--- Exercícios a resolver ---
[A] De acordo com a reflexão sobre o poema Tecendo a manhã, por que mais de cinco salários mínimos por membro da família corresponde a no mínimo R$ 2.725 por mês?
[B] Transcreva da reflexão sobre o poema Tecendo a manhã todo o trecho que começa em "E se encorpando" e desce até "si: luz balão.".
[C] Escreva a continuação da reflexão sobre o poema Tecendo a manhã e os dados do IBGE, a partir do ponto em que ela termina.

--- Trecho do texto ---
----------------------------------------
Reflexão sobre o poema Tecendo a manhã (João Cabral de Melo Neto) e o IBGE

Tecendo a manhã(João Cabral de Melo Neto)

Um galo sozinho não tece uma manhã:
ele precisará sempre de outros galos.
De um que apanhe esse grito que ele
e o lance a outro; de um outro galo
que apanhe o grito que um galo antes
e o lance a outro; e de outros galos
que com muitos outros galos se cruzem
os fios de sol de seus gritos de galo,
para que a manhã, desde uma teia tênue,
se vá tecendo, entre todos os galos.
E se encorpando em tela, entre todos,
se erguendo tenda, onde entrem todos,
se entretendendo para todos, no toldo
(a manhã) que plana livre de armação.
A manhã, toldo de um tecido tão aéreo
que, tecido, se eleva por si: luz balão.

Reflexão
Esse poema, em nosso entender, é um manifesto contra o individualismo desumanizador que atormenta a sociedade atual. João Cabral de Melo Neto vai na contra-mão do atual momento histórico, em que as relações de consumo e a extrema concorrência entre as pessoas parecem ser os princípios que norteiam as ações de homens e mulheres que se formaram sob a égide de uma sociedade “alienada”, “alheia aos problemas coletivos”. Todavia, queiramos ou não, de uma forma ou de outra, nenhum indivíduo passa incólume à fome, à exploração, à falta de moradia, à falta de saneamento básico, a transportes públicos de péssima qualidade, à falta de escola, falta de cultura, falta de lazer, degradação ambiental etc.
Alguns desses problemas têm ligação com a forte desigualdade social, verificada, por exemplo, nos redimentos das famílias brasileiras. Somos 190.755.799 pessoas, entretanto, conforme demostra pesquisa do IBGE, 60,5% das famílias brasileiras (ou seja, 34,7 milhões de domicílios) sobrevivem com até um salário mínimo per capita (ou seja, por membro da família), em 5,1% das casas cada um dos membros da família tem à sua disposição, por mês, mais de cinco salários (ou seja, no mínimo R$ 2.725, levando-se em consideração o atual salário mínimo, de R$ 545).
Por outro lado, infelizmente, 4,3% das famílias vivem sem rendimento algum. Isso significa dizer que nada menos do que em 2,4 milhões de lares a sobrevivência depende exclusivamente de doações ou “bicos”. Tal situação é ainda mais grave no Nordeste, o percentual de famílias que vivem com renda per capita inferior a um mínimo é de impressionantes 80,3%; no Norte, 75,2%.
----------------------------------------
--- Listagem de dados ---
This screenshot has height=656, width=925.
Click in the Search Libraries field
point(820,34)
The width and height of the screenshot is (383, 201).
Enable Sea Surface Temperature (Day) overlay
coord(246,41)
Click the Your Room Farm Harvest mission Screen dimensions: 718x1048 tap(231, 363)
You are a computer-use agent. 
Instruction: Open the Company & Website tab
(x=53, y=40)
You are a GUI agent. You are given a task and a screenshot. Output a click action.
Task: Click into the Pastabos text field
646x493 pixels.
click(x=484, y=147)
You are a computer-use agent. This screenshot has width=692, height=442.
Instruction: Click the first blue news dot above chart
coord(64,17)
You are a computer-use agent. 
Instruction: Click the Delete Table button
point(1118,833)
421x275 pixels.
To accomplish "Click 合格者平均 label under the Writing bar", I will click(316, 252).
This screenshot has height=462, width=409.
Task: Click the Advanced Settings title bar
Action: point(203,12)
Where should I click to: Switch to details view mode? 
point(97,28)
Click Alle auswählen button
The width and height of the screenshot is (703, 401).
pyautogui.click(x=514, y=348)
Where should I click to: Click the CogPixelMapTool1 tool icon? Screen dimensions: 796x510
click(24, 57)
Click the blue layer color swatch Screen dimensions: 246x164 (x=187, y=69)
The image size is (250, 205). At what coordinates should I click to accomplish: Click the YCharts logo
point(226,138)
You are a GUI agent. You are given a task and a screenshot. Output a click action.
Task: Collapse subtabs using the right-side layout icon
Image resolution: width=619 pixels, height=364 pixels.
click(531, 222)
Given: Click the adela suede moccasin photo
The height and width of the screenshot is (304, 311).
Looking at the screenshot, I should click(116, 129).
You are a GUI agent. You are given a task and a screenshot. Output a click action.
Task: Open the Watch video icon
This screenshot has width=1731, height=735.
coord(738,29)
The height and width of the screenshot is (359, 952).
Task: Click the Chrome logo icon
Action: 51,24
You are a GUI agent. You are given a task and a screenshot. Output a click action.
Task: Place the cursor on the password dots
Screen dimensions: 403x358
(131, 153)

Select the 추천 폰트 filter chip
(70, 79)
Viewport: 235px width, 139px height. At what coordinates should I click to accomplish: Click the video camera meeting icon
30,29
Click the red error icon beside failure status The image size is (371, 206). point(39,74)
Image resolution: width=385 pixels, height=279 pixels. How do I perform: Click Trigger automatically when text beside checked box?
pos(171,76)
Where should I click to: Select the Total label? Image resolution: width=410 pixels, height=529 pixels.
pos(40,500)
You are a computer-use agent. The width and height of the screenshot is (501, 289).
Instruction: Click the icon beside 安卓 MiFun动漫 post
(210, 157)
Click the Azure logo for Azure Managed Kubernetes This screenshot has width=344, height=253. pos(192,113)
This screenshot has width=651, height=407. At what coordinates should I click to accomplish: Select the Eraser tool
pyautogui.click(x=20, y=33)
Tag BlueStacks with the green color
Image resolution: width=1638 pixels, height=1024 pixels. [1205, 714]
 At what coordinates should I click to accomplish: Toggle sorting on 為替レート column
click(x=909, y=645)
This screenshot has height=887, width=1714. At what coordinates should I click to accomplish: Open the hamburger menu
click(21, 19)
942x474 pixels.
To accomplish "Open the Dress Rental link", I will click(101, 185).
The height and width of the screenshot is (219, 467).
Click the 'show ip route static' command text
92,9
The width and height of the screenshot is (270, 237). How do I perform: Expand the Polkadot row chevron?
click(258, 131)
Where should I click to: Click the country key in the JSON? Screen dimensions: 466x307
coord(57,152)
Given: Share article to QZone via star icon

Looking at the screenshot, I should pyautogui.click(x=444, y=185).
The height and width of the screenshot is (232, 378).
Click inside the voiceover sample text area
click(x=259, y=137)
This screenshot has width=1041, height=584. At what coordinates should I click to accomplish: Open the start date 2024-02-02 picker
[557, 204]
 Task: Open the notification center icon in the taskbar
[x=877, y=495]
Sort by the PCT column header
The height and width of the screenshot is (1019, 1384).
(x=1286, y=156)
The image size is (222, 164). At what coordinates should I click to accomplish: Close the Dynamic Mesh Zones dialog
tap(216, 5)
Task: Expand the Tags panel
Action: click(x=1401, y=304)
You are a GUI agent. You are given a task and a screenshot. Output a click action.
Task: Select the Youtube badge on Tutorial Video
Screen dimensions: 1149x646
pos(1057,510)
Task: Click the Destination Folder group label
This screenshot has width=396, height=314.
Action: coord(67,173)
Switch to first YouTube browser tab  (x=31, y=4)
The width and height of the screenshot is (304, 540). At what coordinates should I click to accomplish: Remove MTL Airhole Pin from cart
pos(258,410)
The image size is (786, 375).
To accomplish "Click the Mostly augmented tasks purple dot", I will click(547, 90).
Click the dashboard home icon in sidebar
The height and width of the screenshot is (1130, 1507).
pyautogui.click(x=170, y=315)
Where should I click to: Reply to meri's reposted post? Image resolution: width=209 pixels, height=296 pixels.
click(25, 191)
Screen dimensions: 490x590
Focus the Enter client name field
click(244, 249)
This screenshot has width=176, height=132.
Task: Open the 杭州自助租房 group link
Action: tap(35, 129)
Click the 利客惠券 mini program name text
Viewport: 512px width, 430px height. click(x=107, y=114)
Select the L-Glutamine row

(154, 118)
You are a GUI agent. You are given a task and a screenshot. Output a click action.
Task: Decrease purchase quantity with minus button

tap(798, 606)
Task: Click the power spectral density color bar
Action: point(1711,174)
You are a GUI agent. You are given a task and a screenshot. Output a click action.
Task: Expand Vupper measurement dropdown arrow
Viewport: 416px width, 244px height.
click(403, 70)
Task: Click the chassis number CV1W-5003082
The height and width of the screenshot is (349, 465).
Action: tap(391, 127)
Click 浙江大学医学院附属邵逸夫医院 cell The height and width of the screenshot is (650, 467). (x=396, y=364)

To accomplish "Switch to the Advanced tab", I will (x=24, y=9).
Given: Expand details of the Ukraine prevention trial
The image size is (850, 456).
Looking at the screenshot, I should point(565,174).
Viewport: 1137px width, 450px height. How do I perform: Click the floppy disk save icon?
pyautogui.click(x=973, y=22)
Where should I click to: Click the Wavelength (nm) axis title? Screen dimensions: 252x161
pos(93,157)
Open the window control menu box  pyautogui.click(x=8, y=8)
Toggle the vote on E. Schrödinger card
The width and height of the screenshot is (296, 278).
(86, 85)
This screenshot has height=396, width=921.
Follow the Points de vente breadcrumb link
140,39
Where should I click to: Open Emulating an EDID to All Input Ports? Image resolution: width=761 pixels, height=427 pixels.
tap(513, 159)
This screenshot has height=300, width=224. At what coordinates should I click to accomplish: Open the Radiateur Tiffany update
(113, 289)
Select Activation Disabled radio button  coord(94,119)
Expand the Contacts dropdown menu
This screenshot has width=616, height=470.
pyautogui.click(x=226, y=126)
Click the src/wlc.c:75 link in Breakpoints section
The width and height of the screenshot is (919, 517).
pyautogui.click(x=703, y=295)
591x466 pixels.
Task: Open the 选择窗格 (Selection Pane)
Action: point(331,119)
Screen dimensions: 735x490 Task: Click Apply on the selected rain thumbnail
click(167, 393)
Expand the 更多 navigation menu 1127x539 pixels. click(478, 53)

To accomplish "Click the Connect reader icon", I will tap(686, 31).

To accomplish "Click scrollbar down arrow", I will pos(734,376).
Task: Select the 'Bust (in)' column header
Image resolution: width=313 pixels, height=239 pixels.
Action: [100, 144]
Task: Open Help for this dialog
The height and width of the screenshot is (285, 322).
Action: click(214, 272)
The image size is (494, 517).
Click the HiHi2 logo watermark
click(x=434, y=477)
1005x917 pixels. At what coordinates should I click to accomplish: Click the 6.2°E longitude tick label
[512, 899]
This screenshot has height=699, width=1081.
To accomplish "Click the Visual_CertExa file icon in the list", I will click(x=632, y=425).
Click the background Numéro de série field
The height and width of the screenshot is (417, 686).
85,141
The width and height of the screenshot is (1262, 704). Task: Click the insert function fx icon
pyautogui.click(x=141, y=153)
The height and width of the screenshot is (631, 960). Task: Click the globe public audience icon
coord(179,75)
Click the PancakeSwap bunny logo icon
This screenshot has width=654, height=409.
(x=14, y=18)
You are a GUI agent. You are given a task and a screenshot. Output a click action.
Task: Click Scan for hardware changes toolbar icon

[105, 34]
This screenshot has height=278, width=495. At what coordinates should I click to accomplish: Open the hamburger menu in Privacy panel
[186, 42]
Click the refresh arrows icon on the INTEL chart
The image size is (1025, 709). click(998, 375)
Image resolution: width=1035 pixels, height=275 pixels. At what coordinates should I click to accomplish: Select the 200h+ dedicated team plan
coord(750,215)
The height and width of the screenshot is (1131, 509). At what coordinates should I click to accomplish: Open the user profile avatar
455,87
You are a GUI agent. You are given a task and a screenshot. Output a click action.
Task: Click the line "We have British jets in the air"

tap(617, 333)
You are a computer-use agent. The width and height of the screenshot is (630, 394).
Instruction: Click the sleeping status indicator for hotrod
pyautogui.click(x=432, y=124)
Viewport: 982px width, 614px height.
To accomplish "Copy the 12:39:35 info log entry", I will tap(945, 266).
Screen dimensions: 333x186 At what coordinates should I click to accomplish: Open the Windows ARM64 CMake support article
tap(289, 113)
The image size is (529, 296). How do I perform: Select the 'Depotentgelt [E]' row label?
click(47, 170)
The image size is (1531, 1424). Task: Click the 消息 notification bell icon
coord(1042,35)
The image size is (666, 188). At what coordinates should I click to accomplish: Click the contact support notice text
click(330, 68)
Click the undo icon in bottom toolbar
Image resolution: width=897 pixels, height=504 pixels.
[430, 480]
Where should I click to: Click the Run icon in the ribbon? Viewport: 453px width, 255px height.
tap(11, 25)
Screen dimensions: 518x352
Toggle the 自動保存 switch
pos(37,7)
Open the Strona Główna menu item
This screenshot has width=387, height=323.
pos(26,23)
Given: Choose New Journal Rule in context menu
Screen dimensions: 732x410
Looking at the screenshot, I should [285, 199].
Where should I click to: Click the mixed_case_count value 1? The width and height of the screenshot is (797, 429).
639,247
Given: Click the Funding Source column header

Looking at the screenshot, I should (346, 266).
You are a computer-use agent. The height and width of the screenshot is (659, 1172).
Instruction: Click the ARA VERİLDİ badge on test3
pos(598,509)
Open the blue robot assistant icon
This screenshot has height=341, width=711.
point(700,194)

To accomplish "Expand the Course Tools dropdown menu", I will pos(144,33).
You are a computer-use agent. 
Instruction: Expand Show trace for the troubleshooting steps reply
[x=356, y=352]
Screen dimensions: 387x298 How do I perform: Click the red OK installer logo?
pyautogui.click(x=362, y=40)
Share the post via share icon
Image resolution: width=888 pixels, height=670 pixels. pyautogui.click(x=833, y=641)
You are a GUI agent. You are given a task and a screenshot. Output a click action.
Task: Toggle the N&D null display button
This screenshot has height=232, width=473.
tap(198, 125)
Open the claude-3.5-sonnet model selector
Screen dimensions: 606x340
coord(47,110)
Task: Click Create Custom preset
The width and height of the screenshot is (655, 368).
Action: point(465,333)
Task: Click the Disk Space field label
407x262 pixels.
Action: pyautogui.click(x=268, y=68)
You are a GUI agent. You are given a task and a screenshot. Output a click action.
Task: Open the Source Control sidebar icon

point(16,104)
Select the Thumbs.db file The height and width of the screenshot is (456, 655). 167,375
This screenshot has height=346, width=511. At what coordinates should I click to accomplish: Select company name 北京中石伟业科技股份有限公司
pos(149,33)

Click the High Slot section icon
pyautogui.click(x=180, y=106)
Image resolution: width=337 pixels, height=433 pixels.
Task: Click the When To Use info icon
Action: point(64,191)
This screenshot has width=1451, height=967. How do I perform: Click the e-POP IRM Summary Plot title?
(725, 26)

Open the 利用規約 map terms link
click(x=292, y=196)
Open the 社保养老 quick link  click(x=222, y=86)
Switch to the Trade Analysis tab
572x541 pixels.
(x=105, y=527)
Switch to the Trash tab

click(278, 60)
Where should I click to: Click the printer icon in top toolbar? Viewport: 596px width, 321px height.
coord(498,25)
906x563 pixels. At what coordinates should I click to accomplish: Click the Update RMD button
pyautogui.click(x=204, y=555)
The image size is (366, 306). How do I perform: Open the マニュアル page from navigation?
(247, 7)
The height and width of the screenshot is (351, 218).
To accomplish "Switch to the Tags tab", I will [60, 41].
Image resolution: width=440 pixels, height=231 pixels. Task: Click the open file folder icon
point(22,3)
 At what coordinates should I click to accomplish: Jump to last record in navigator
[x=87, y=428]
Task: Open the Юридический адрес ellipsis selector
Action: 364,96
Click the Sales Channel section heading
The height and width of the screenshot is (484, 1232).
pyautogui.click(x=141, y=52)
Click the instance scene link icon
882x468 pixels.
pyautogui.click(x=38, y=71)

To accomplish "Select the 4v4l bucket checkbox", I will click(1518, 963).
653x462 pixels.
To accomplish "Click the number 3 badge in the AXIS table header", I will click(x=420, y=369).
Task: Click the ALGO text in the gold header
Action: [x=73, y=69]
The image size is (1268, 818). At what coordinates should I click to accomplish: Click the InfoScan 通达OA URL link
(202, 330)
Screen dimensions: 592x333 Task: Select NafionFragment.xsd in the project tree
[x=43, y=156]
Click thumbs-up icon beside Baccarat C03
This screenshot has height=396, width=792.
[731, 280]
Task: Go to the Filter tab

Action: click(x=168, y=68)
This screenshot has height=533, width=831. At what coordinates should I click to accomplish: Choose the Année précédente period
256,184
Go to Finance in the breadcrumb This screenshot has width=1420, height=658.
----------------------------------------
--- Respostas em ordem ---
[A] O texto considera o salário mínimo atual, de R$ 545. Cinco salários desse valor somam R$ 2.725.

[B]
E se encorpando em tela, entre todos,
se erguendo tenda, onde entrem todos,
se entretendendo para todos, no toldo
(a manhã) que plana livre de armação.
A manhã, toldo de um tecido tão aéreo
que, tecido, se eleva por si: luz balão.

[C]
As condições em que vivem os brasileiros refletem bem essa desigualdade, metade das casas não tem esgoto, isso significa que apenas 55,5% da população brasileira tem acesso a este serviço fundamental para a saúde e qualidade de vida. Outro dado alarmante é que nada menos do que 3,5 milhões de domicílios brasileiros (6,2% do total) não têm sequer um único banheiro. Transformado em indicador bizarro da divisão de classes, a contagem dos números de banheiros revelou que, do “outro lado”, a situação é bem distinta: um pouco mais de três milhões de famílias vivem em casas com três sanitários e outras 1,2 milhão têm quatro ou mais acomodações.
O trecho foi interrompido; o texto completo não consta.